Entro en el despacho, sintiéndome de repente como una intrusa. Esperando… algo. No sé muy bien qué. Una broma interna. Una media sonrisa cómplice. Una mirada que me diga que la cita de anoche, esas horas de conversación fácil, de risas compartidas, de tensión deliciosa y de besos que sabían a promesa, fueron algo más que un simple ejercicio de protocolo político disfrazado de velas perfumadas y merlot caro. Que significaron algo. Para él. Como significaron tanto para mí.

Pero no. Nada. Ni un atisbo de reconocimiento de "lo de anoche". Se limita a señalar un par de papeles sobre su escritorio con un gesto eficiente y distante.

—La conferencia de prensa es a las diez en punto, como sabes —dice, con tono puramente profesional—. Aquí tienes el orden del día definitivo y los puntos clave que voy a tratar. Me gustaría que te encargaras de coordinar las preguntas con los periodistas acreditados antes de que empiece. Ya sabes el procedimiento.

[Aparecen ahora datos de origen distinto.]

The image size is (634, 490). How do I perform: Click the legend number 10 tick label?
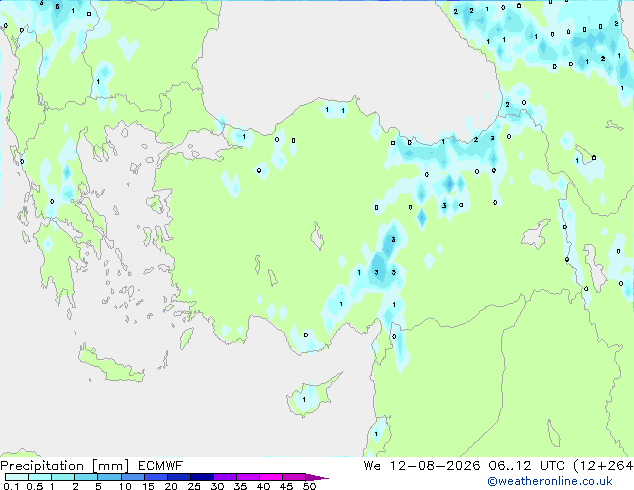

—Entendido, señor —respondo, intentando que mi voz suene igual de profesional y no como si mi corazón estuviera haciendo un solo de batería desafinado en mi pecho—. ¿Quiere que les pase el filtro habitual de "preguntas relevantes y constructivas" o prefiere el filtro especial versión "por favor, hoy no me hagan quedar como un político sin alma y con la vida personal hecha un desastre"?

Espero una reacción. Una sonrisa, aunque sea mínima. Una arruguita en la comisura de los ojos. Algo. Cualquier cosa que me indique que el Becker de anoche, el que se reía de mis chistes malos y me contaba sus sueños de infancia, sigue ahí, escondido debajo de esa armadura de Gobernador.